BED j.w. FORD 24SS ‘last morning’


spring summer 2024 -last morning-

‘たとえば、真夜中の夢から覚め、朝日にうたれ、昼が訪ねてくる。

光のはやさにおびえながら、それが動きをやめないことに安らいでいる。

枯桜をみながらも、また桜の季節がやってくる安堵を知っている私たちは、

繰り返されるものが、どうして、いつまでも新しいのかを知っている。

しかしこれは、いつもとは違う最後の朝だ。同じ朝はもう来ない。

一度きりのこの朝は、これらの服と同じく、見たことがある気がするが、

実のところ、見たことがないものに違いない。

長夜の後の、次の始まりだった。’



今季2024年春夏は、日本を飛び出してパリでランウェイを行い発表したコレクション

雰囲気ある会場と穏やかなリズムで流れる音楽に、

洋服が歩く様に目を奪われ、心を踊らされる。



カジュアルにもドレスにも、

決して派手ではなく、さりげなく、

繰り返し見てしまった後に気づけば引き込まれてしまっていた、感覚

言葉は無くとも、ショーに使用された音楽で 日本のブランドだ、ということに胸を張って

表現されていた 侘び寂び

日本特有の美意識の中で、パリでの堂々たる10分間に感動しました。



‘ BED j.w. FORD における色気の定義、あるいは魅力的なアリュール(allure)とは、

リアリティの上に立つ 「不意に心を奪う存在感」に宿っています。
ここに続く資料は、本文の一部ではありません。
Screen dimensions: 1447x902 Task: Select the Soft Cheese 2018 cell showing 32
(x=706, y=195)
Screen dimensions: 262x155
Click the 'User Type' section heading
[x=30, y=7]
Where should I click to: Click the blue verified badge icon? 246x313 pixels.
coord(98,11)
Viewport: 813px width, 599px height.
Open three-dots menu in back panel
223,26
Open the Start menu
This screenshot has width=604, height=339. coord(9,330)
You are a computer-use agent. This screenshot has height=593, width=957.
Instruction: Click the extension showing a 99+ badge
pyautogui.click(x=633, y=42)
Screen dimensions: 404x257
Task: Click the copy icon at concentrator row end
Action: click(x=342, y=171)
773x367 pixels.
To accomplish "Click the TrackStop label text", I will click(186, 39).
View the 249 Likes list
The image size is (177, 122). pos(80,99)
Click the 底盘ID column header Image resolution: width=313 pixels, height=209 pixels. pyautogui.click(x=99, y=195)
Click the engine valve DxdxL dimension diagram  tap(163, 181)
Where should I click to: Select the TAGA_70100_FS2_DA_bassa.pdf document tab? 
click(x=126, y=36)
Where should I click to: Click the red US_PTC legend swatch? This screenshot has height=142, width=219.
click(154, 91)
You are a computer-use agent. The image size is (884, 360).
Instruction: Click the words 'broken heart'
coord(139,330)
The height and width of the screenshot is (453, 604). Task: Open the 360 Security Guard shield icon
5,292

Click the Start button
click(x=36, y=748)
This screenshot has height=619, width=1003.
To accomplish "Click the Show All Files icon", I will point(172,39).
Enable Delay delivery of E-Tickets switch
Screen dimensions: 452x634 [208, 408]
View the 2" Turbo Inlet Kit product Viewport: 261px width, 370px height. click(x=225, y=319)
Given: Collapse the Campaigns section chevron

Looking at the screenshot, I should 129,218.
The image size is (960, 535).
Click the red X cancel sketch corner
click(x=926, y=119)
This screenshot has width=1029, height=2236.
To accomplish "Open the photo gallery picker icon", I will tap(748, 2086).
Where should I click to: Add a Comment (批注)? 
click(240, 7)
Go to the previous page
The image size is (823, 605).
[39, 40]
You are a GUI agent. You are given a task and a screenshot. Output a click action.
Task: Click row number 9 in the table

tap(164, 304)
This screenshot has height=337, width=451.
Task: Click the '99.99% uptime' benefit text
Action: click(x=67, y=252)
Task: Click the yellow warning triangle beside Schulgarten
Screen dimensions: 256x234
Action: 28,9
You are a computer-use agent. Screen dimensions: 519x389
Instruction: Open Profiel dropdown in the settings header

’



袖を捲り、襟元の1つや2つ、ボタンを開ける

シルク100%の艶やかなシャツでその着こなしはらしくない。

ブランドが大切に育んだ綿シルク生地

これまではシルク9% コットン91%であったのに対し、

シルク20% コットン80% の混率で新たに加わったオリジナルテキスタイル

素材本来の性質を最大限に引き出すよう、

コットンの適度なハリとコシ、シルクの微光沢と柔らかさ

その両方に手を加えることなく、分量のみで辿り着いた上質さ



敢えてレギュラーなシャツに。

この生地からこそ、狙わずにさりげなくこなした着こなしが惹きつける



スポーティーなトレーニングパンツにスパンコール

一点一点全て手作業で取り付けられ、

敢えて不揃いでまばらに配置された様は、

長年穿き込んで一部のスパンコールがこぼれ落ちた姿

それは時間の経過によって表れた美しさであり、

劣化や否定的にとらえず、

変化が織りなす多様な美しさを「寂び」として、肯定し形にしたもの



現代に必要ないガンフラップはバイオリンの型に

デザイナーが愛する音楽への熱は、

楽観的にもアイコニックなデザインに変化させられています。



このブログを書く上で、

日本特有の美意識である 侘び寂び について深く掘ろうとしました

その中で見つけた、

「日本の美意識は、欧州文化のように論理的には説明できないものだ。」

確かにそうなのかもしれません。

侘び は内面的な豊かさ であり 寂びは表面的な美しさ

特に内面的な部分を伝えるのは難しい


ただその内面的な部分であり美学を

素材の組み合わせであったり、着こなしであったり、

掛け合わせることで生まれた存在感や雰囲気が

今回のショーにも、来季2024AWのランウェイにも、

デザイナー山岸慎平として、ショーのスタイリングも自身で行ったことによって表現された、

侘び寂び が至る所に隠されていると思います。



強要はしないです。(笑)

共感を覚えたら、共有させてください。

今季の BED j.w. FORD もよろしくお願いします!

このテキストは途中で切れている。